Sunday, August 14, 2016
Cupid's famous arrow causes people to fall blindly in love with each other. That can end happily ever after. Not so with his lesser known "immortal time bias" arrow! That one causes researchers to fall blindly in love with profoundly flawed results - and that never ends well.
This type of time-dependent bias often afflicts observational studies. It's a particular curse for those studies relying on the "big data" from medical records. A recent study found close to 40% of susceptible studies in prominent medical journals were "biased upward by 10% or more". A study in 2011 found that 62% of studies of postoperative radiotherapy didn't safeguard against immortal time bias. That could make treatment look more effective than it really is.
So what is it? It's a stretch of time where an outcome couldn't possibly occur for one group - and that gives them a head start over another group. Samy Suissa describes a classic case from the early days of heart transplantation in the 1970s. A 1971 study showed 20 people who had heart transplants at Stanford lived an average of 200 days compared to 14 transplant candidates who didn't get them and survived an average of 34 days.
Those researchers had started the clock from the point at which all 34 people had been accepted into the program.
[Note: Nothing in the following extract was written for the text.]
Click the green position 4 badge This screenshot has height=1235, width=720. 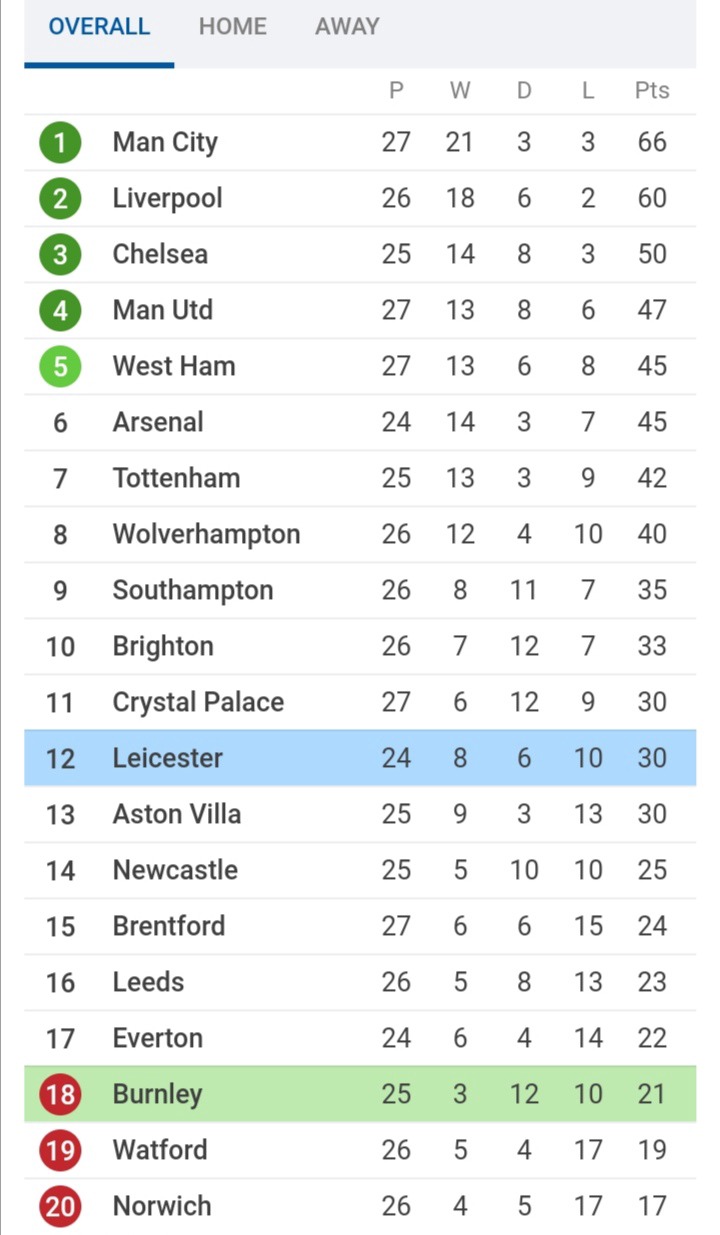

Now of course, all the people who got the transplants were alive at the time of surgery. For the stretch of time they were on the waiting list, they were "immortal": you could not die and still get a heart transplant. So when people on the waiting list died early, they were in the no-transplant group.
When the data were re-analyzed by others in 1974 to factor this into account, the survival advantage of the operation disappeared. (More about the history in Hanley and Foster's article, Avoiding blunders involving 'immortal time'.)
This bias is also called survivor or survival bias, or survivor treatment selection bias. But time-dependent biases don't only affect death as an outcome. It can affect any outcome, not just death. So "immortal time" isn't really the best term. Hanley and Foster call it event-free time.
Carl von Walraven and colleagues are among the group that call this kind of phenomenon "competing risk bias":
Competing risks are events whose occurrence precludes the outcome of interest.
They are the authors of the 2016 study I mentioned above about how common the problem is. They show the impact on data in a study they did themselves on patient discharge summaries.
If you were re-admitted to hospital before you got to a physician visit with your discharge summary, you didn't fare as well as the people who went to the doctor. If you just compare the group who went to the physician for follow-up as the hospital encouraged with the group who didn't, the group who didn't visit their doctor had way higher re-admission rates. Not much surprise there, eh?
Von Walraven says the risk grew as people started to do more time-to-event studies. They put the problem down partly to the popularity of a method for survival ratios that doesn't recognize these risks in its basic analyses. That's Kaplan-Meier risk estimation. You see Kaplan-Meier curves referred to a lot in medical journals.
Although they're called curves, I think they look more like staircases. Here's an example: number of months survived here starts off the same, but gets better for the blue line after a year, plateauing a couple of years later.
Some common statistical programs don't have a way to deal with time-dependent calculations in Kaplan-Meier analyses, according to von Walraven. You need extensions of the programs to handle some data properly. The Royal Statistical Society points to this problem too, in the description for their 2-day course on Survival Analysis. (One's coming up in London in September 2016.)
Hanley and Foster have a great guide to recognizing immortal time bias (Table 1, page 956). The key, they say, is to "Think person-time, not person":
If authors used the term 'group', ask... When and how did persons enter a 'group'? Does being in or moving to a group have a time-related requirement?
Given the problem is so common, we have to be very careful when we read observational studies with time-to-event outcomes and survival analyses. If authors talk about cumulative risk analyses and accounting for time-dependent measures, that's reassuring.
But what we really need is for the people who do these studies - and all the information gatekeepers, from peer reviewers to journalists - to learn how to dodge this arrow.
More reading on a somewhat lighter note: my post at Absolutely Maybe on whether winning awards or elections affects longevity.
The Kaplan-Meier "curve" image was chosen without consideration of its data or the article in which it appears. I used the National Library of Medicine's Open i images database, and erased explanatory details to focus only on the "curve". The source is an article by Kadera BE et al (2013) in PLOS One.